There are many types of session-based attacks, such as, impersonation, where a malicious user attempts to access another user's session by posing as that user.
These types of attacks require that, the malicious user obtains a valid session identifier, as this is the minimum amount of information required for identification.
Within a secure session, users can start applications that require a user logon without logging on again. When a security session ends, the system also ends all applications that are linked to this security session.

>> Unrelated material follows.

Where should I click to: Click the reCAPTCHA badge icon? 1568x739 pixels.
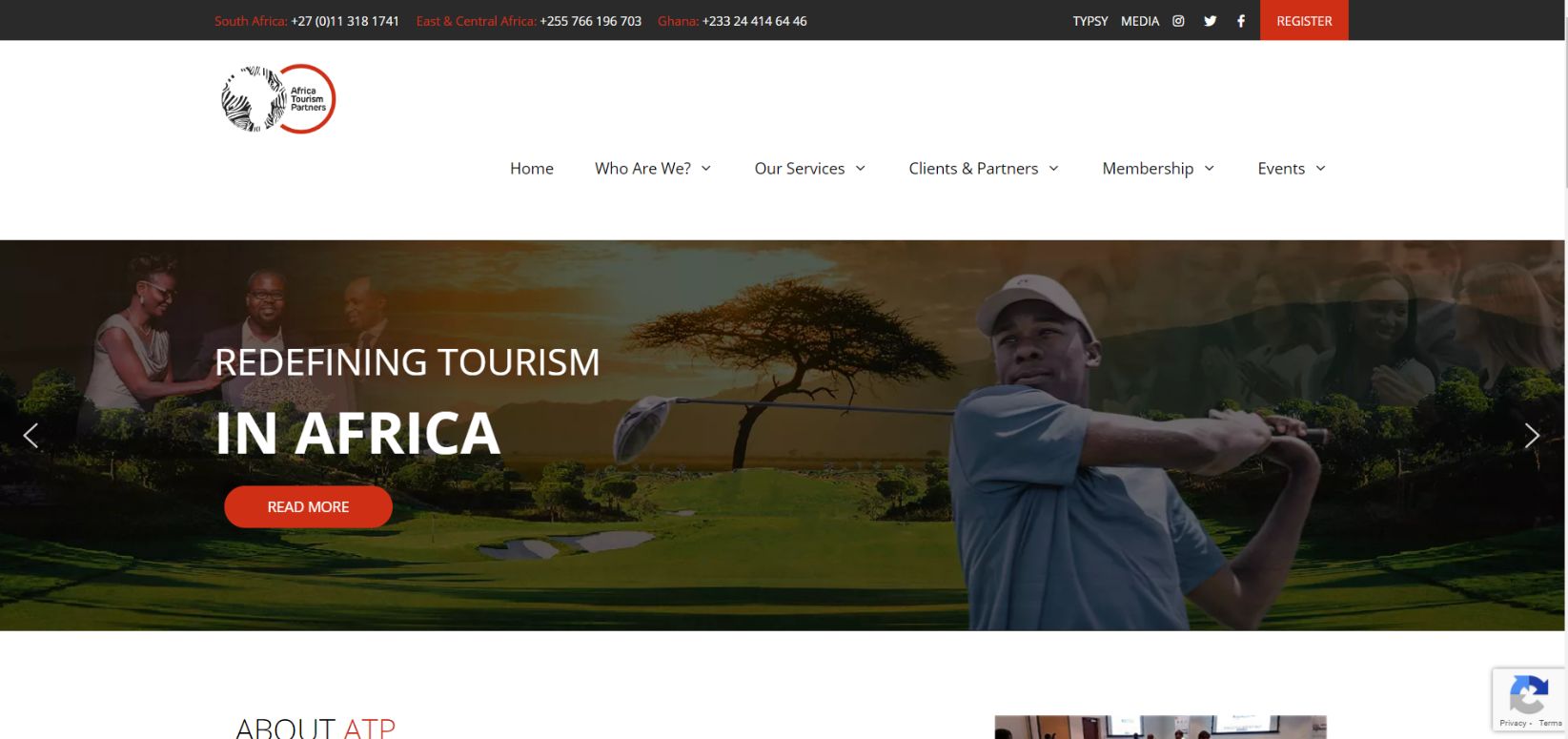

Also, use Secure Session Management (transaction SICF_SESSIONS) together with other authentication methods you choose to implement in the SAP Gateway host, for example, SAML.
For protection of session cookies, use HTTPS transport.
Cross Site Scripting Protection
SAP Gateway is compliant with RFC 4287 which states the following:
If the value of "type" is "html", the content of atom:content MUST NOT contain child elements and SHOULD be suitable for handling as HTML [HTML]. The HTML markup MUST be escaped; for example, " " as "<br>".
The HTML markup SHOULD be such that it could validly appear directly within an HTML element. Atom Processors that display the content MAY use the markup to aid in displaying it.
For more information, see https://tools.ietf.org/html/rfc4287#section-184.108.40.206
In addition, all modifying requests through SAP Gateway is protected using tokens for Cross-Site Request Forgery (CSRF).